Isidoro Zamorano, policía y portavoz de la Confederación Española de Policía, explicó que la legislación y las instrucciones no reflejan la realidad de la calle, y eso crea deficiencias importantes. Se encuentran situaciones de menores reincidentes a los que no se puede aplicar la norma por su edad.

Medidas postpenitenciarias
Beatriz de Vicente, abogada y profesora de Criminología de la Universidad Camilo José Cela, afirmó que no se pueden aplicar legislaciones de adultos a menores y que la Ley del Menor no cubre una casuística como la de Marta del Castillo. Por eso, avanzó que se está contemplando un paquete de medidas postpenitenciarias en el Código Penal para tratar de mejorar la situación en un sistema saturado e imperfecto. Y pidió, por último, que se incentive el cuidado de las víctimas.

En el caso de Victoriano Camas, psicólogo y profesor de Psicoterapia en la Universidad Antonio de Nebrija, la clave está en la promoción de la salud personal y familiar en el entorno de los menores, más que el control de los hijos. Porque se encuentran en ambientes desestructurados que influyen a pesar de la reeducación. Y es que los menores buscan grupos de protección en sus amigos. Tener una pertenencia a un grupo que les aboca, en algunos casos, a aceptar y callar ante un "liderazgo agresivo como el de Miguel Carcaño, que ejerce presiones psicológicas". "A esta situación contribuye la insensibilización ante la violencia que perciben todos los días a través de distintos medios de información", sentenció.

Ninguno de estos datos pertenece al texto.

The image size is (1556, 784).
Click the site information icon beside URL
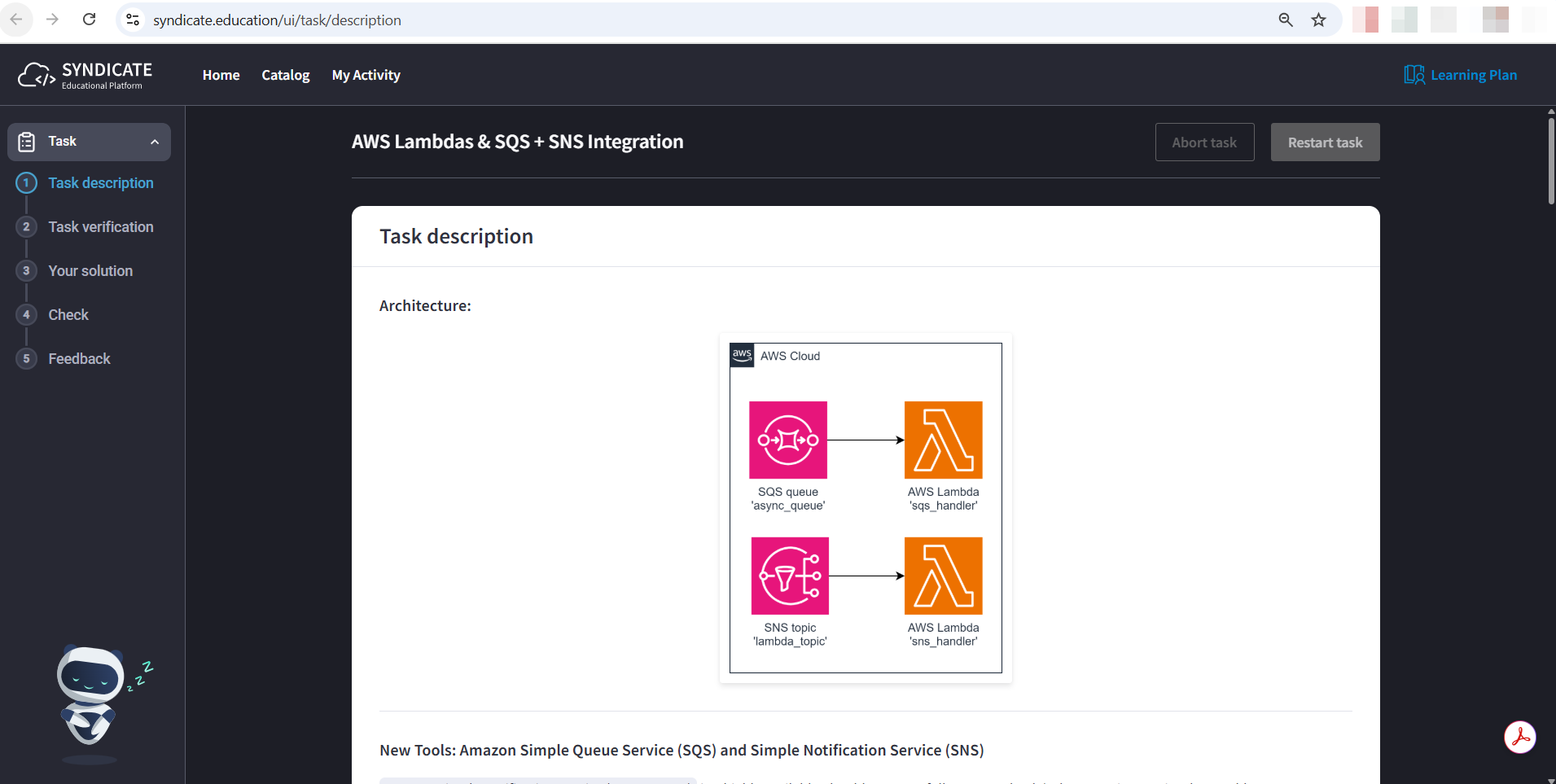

Pedro Sánchez-Pernía, experto en redes sociales virtuales y fundador del proyecto 'Tecnotribu.com', aseveró que los menores se hipercomunican en nuevos modelos de redes sociales en los que la omnipresencia de las uevas tecnologías marca una nueva realidad: la conversación entre varias personas (que no permitían tecnologías como el teléfono móvil o el correo electrónico. "Se trata de redes públicas en las que el concepto de privacidad es extraño. Por eso, es necesario que los padres entiendan las normas y peligros de internet y puedan compartir la información que manejan sus hijos".